The hospital that is going to undertake the benchmarking analysis has to clearly stipulate the number of goals that will be pursued within the process of investigation because benchmarking is a highly complex venture. There are many indicators that appear relevant for the researcher as well as there is a huge number of benchmarking models requiring attention in different spheres of the hospital’s activity. This is why the research should be built up in an efficient, constructive way so that the awaited results were achieved.
According to the opinion of Andersen et al. (1998) benchmarking includes the following elements: measurement, comparison, learning and improvement. Thus, one can see that in general the process does not only involve comparison of the key indicators of one hospital with another one and making relevant inferences. Benchmarks that are taken as the basis for comparison are usually the spheres in which there are doubts – either the quality causes doubts or some aspect of the hospital’s work seeks change and innovation. This is why these research actions are closely bound to empirical results, to actions that yield practical results. The innovation is the logical completion of the benchmarking process, which cannot be neglected in the overall hospital’s functioning process.

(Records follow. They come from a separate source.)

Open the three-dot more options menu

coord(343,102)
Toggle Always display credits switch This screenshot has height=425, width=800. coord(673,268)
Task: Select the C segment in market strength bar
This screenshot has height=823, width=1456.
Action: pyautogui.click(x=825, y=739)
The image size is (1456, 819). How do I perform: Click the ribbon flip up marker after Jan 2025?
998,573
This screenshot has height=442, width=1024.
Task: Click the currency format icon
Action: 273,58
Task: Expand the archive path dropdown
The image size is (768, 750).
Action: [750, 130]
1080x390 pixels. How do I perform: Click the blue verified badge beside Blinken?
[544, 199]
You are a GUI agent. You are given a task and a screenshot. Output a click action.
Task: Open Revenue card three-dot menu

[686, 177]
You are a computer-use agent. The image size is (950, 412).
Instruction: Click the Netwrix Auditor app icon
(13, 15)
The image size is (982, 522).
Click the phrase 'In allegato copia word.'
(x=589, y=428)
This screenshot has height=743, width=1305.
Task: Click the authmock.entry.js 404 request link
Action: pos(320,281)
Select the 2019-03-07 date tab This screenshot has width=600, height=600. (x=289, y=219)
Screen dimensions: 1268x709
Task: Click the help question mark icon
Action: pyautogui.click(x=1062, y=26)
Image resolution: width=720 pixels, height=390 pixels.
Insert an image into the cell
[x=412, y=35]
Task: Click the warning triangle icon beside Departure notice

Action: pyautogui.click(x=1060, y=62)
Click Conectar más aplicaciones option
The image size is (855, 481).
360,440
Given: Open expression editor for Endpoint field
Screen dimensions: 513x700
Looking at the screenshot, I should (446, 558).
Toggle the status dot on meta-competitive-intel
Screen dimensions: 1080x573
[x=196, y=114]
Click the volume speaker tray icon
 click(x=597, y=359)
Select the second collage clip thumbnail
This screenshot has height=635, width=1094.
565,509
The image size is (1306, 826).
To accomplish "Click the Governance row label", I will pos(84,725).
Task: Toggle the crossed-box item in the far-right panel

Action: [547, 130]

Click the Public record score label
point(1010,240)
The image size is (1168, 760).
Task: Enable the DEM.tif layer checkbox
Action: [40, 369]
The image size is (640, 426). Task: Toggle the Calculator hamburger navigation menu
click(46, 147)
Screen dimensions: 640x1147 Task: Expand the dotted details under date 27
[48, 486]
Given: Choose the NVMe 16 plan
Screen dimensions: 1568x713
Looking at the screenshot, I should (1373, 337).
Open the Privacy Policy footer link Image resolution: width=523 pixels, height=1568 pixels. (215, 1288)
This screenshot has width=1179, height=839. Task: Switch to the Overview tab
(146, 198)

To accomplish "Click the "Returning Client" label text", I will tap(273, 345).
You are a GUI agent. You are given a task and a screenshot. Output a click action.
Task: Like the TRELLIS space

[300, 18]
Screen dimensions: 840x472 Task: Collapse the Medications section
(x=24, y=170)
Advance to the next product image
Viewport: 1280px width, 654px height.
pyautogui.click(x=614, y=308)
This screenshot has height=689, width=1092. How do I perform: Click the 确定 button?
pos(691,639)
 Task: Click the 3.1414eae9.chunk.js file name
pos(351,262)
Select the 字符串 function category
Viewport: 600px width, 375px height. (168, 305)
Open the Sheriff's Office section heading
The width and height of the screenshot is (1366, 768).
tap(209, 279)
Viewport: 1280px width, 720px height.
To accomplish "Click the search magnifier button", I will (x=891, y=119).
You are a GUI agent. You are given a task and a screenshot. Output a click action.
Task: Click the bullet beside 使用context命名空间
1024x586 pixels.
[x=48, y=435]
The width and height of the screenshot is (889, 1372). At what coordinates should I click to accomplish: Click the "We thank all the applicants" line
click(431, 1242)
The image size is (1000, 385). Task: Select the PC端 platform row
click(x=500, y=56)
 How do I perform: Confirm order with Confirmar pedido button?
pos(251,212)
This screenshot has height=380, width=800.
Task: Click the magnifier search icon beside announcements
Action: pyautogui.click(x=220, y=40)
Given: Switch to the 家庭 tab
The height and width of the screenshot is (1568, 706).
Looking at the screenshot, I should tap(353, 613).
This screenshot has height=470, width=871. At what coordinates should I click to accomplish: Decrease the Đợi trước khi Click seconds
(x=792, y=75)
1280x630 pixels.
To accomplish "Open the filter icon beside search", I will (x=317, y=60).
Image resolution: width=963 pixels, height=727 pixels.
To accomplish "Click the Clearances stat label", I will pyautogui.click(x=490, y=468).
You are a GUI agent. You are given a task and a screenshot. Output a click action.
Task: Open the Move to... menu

Taking everything that has been said in the present report into consideration, one should understand my decision to attribute major attention to the concept of benchmarking in the process of any hospital’s functioning. Nowadays the world is witnessing fierce competition in every sphere of business activities, stakeholders and investors have become the prime authorities hard to satisfy, as well as the whole services sector seeks constant change and improvement that cannot be achieved without particular attention to other hospitals’ practices. Only joint, well thought over action on the way of improvement can earn the hospital good reputation, the growing number of patients and investors. The role and recognition of benchmarking is growing in every sphere of human activity, so the sphere of medical services should not remain aside – more than that, taking into consideration the fact that medical sphere BM has already yielded many evident positive results.
References
Andersen, B. et al. (1998). Benchmarking Supply Chain Management: Finding Best Practices. Web.
Finkler, S.A., and Ward, D.M. (2003). Accounting Fundamentals for Health Care Management. Jones and Bartlett Publishers.
Vollman, T.E. et al. (2005). Manufacturing planning and control systems for supply chain management. McGraw-Hill Professional.